It is common for the data footprint of a cluster to grow over time and eventually exceed its original cluster sizing. Consider the following things to make this a smooth process:
Cluster administrators need to monitor the space usage over time and should not delay in adding capacity. COVID and other economic disruptions have delayed the supply chain of hardware products even when someone is ready to cut the purchase order. If the cluster is growing and over 80% full, start adding capacity.
Check the License
Licensed capacity and hardware capacity are different, therefore, update the license as part of the capacity added.

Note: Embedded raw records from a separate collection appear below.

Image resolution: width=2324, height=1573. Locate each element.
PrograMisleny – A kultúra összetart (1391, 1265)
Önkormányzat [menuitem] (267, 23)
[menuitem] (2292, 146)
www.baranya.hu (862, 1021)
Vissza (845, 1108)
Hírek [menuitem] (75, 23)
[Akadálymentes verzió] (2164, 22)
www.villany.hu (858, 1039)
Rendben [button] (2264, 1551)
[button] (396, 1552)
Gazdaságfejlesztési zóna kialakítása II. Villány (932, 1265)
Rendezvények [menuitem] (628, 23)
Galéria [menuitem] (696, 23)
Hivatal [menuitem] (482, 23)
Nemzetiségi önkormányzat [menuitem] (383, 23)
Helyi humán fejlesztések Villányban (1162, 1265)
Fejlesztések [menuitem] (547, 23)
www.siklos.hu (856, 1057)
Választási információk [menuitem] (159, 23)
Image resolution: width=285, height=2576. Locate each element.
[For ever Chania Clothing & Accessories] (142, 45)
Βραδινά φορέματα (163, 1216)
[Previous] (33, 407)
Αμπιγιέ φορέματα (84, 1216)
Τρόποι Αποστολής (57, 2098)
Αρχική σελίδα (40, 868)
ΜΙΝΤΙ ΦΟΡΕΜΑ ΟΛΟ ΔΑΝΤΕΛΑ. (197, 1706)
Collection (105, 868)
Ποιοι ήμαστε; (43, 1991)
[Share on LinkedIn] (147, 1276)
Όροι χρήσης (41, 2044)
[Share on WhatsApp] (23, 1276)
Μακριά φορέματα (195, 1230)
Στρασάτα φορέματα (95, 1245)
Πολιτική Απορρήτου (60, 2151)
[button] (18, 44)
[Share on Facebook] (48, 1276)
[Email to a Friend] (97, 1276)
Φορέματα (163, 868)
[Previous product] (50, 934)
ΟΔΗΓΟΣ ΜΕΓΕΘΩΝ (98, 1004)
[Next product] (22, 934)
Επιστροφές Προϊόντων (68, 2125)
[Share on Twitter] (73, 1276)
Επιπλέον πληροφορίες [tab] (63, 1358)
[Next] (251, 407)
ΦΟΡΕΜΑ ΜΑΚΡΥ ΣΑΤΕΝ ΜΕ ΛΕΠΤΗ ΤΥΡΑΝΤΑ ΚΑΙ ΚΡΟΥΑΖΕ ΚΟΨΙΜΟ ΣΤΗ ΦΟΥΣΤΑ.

Trapped space does NOT count against the license so it is good to have more hardware capacity than you are licensed for.
Most customers start with their nodes fully populated. If customers can afford extra server capacity earlier, leave the disk slots empty. When more space is required, hot-plug the new disk which is added to a node without downtime. Any failed or retired drive is swapped for empty disks over time. This operation does not require a reboot.
Adding multiple servers at a time is a common approach to add capacity. Adding nodes to a cluster is easy, hence, those steps are not listed here. Let’s discuss about what happens when a new empty node is added to a cluster.
Client writes go to all nodes/volumes that have space, so the “Start Early” advice is about avoiding the situation where many volumes are full and the remaining ones with space get overloaded. New writes must go to different nodes/volumes in the cluster to protect objects from hardware failures.
In the background, Swarm re-balances the cluster moving objects from full volumes to less full ones. A couple of settings to control this behavior. Relocation is a necessary load to the cluster that might impact client writes. Ideally, the cluster has free space on all volumes to write objects during the inevitable recoveries that happen when disks go bad. This also applies to new writes. Multiple disks with space provide better performance and load balancing. If cluster performance is important to the business, add space that enables a longer re-balancing window with less performance impact.
Another technique is to add new nodes if all volumes in the cluster are getting full. The idea is to “sprinkle” empty volumes throughout all the nodes in the cluster so that when the operation is complete, “old” and “new” nodes have a mixture of “old” and “new” disks, meaning more full disks and also disks with plenty of available capacity. This technique involves hands-on experience with the cluster during the upgrade, and requires the following steps:
Prepare a plan of how many new disks each node will have in the entire upgraded cluster. Each node should have one or two new disks.
Add the new node(s) to the cluster but only populated with the empty disks each node will have.
Iterate over all the remaining cluster nodes by taking them down using normal shutdown operations. This allows the cluster to clear any client requests from the node being rebooted. When the node is down, pull however many disks that need to be replaced and put in empty disks. Bring the node back up. Meanwhile, the hot plug adds one or two disks to the same new node. These steps can be done in parallel. After each step, a handful of empty disks are visible while shifting the location of existing disks.
Repeat for all the remaining nodes.
At the end of this process, re-balancing work is required, which is evenly spread throughout the cluster. A minimal replica movement is also needed to protect the existing data.